Important trend: Today’s youth have much less interest in driving...
(TheAtlantic)
Quotes of the week:
• Fed Chairman Ben Bernanke: “At this point we do not see a double dip recession, we see moderate growth”.
• Bernanke: U.S. needs longer-term fiscal plan now when it can borrow at low rates. Many other countries don’t have that
luxury.
• JPM’s Mary Callahan Erdoes: Buy and hold is absolutely dead.
• Bob Rubin says post fiscal cliff crisis would be much worse than 2008.
• Hank Paulson regarding the fiscal cliff: If we don’t act, there will 100% be a “very messy” crisis.
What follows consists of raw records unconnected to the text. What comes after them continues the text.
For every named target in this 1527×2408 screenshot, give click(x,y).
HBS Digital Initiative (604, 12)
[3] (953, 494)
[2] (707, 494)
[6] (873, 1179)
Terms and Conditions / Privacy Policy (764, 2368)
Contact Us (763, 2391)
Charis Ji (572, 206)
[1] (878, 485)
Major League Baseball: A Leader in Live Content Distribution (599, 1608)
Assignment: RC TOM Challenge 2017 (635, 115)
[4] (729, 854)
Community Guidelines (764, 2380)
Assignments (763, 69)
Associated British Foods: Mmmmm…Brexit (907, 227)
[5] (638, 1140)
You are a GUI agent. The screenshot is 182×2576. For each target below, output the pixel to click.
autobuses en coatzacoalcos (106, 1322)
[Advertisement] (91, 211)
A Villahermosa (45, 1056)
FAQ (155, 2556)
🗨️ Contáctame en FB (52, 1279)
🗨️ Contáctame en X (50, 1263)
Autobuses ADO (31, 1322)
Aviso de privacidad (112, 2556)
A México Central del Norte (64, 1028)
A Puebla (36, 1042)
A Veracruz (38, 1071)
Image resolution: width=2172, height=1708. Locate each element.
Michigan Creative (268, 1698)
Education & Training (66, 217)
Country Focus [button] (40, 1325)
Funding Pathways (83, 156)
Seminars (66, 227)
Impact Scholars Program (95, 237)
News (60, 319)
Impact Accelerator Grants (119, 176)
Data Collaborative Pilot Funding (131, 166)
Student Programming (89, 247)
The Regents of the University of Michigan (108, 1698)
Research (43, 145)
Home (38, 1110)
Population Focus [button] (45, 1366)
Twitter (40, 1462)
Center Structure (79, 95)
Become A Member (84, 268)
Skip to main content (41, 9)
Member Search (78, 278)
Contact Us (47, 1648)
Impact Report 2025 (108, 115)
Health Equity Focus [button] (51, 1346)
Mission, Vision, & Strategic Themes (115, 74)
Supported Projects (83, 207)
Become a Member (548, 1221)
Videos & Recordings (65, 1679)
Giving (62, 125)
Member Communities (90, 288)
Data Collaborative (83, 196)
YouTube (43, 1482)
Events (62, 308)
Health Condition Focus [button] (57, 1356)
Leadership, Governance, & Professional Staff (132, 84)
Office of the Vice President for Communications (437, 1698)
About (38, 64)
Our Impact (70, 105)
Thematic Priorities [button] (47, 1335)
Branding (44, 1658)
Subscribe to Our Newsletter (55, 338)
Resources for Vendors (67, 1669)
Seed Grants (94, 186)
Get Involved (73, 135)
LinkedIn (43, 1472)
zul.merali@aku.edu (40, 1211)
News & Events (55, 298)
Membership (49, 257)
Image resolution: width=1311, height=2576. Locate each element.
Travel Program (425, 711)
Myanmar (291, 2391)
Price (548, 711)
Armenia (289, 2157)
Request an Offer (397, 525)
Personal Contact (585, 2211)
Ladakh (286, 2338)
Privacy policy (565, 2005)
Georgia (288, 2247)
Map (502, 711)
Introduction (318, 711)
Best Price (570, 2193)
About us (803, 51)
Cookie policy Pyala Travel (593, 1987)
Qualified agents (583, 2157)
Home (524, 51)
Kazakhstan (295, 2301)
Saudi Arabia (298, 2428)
• “Your physical wallet is going to be an arcane notion in 3 yrs ...just like your physical newspaper.” EBAY CEO
• “It just seems like the whole system is corrupt. And so that has to have an effect on confidence,” he concludes. “I think this
is a real problem and it’s going to linger for a while.” Byron Wien (WSJ)
Tweets of the week:
• @PIMCO: Gross: U.S. economy approaching recession when measured by employment, retail sales, investment, and
corporate profits. (the bond guy)
• @Convertbond: Spain’s 2 Year Bond Yield 5.76% vs France 0.10% #Unsustainable
• @Bill_Gross (the tech guy): “Google has $30,000,000,000 in cash & has NO idea how to invest it effectively, prefers getting
0% interest from Bernanke” Peter Thiel
• @ErinBurnett: The math: @mittromney paid 31% in charity and taxes in ‘10 and ‘11. More than @BarackObama proposes as
a minimum for the wealthy.
• @mmckinnon: I’m more confident than I’ve been in five years in the senate that we will solve our fiscal issues in the next
year. Sen Corker #NoLabels
• @SHAQ: Did dream team 1 thru 3 ever get behind in an exhibition or Olympic game. I can’t remember I’m too old
Front page of the Houston Rockets Chinese website.
(Did the N.Y. Knicks ever have a Chinese website?)
Meanwhile, back in politics, ‘Who built it?’
via Fiction...
“He didn’t invent iron ore and blast furnaces, did he?”
“Who?”
“Rearden. He didn’t invent smelting and chemistry and air compression. He couldn’t have invented his Metal but for thousands and
thousands of other people. His Metal! Why does he think it’s his? Why does he think it’s his invention? Everybody uses the work of
everybody else. Nobody ever invents anything.”
She said, puzzled, “But the iron ore and all those other things were there all the time. Why didn’t anybody else make that Metal, but
Mr. Rearden did?” (Atlas Shrugged, P1C9)
via Twitter...
@CoryBooker: “Life isn’t about finding yourself. Life is about creating yourself” George Bernard Shaw
via Non-Fiction...
“The world runs on individuals pursuing their separate interests. The great achievements of civilization have not come from
government bureaus. Einstein didn’t construct his theory under order from a bureaucrat. Henry Ford didn’t revolutionize the
automobile industry that way. In the only cases in which the masses have escaped from the kind of grinding poverty you’re talking
about, the only cases in recorded history are where they have had capitalism and largely free trade...
If you want to know where the masses are worst off, it’s exactly in the kinds of societies that depart from that. So that the record of
history is absolutely crystal clear, that there is no alternative way so far discovered of improving the lot of the ordinary people that
can hold a candle to the productive activities that are unleashed by the free-enterprise system.” (Milton Friedman, 1979) (MJPerry)
And congrats to our own Matt Florence and the U.S. Men’s Lacrosse U-19 team for their Gold medal win over Canada
in Finland on Saturday. (BaltimoreSun)
Our thoughts and prayers go out to those in our community affected by the tragedy in Aurora.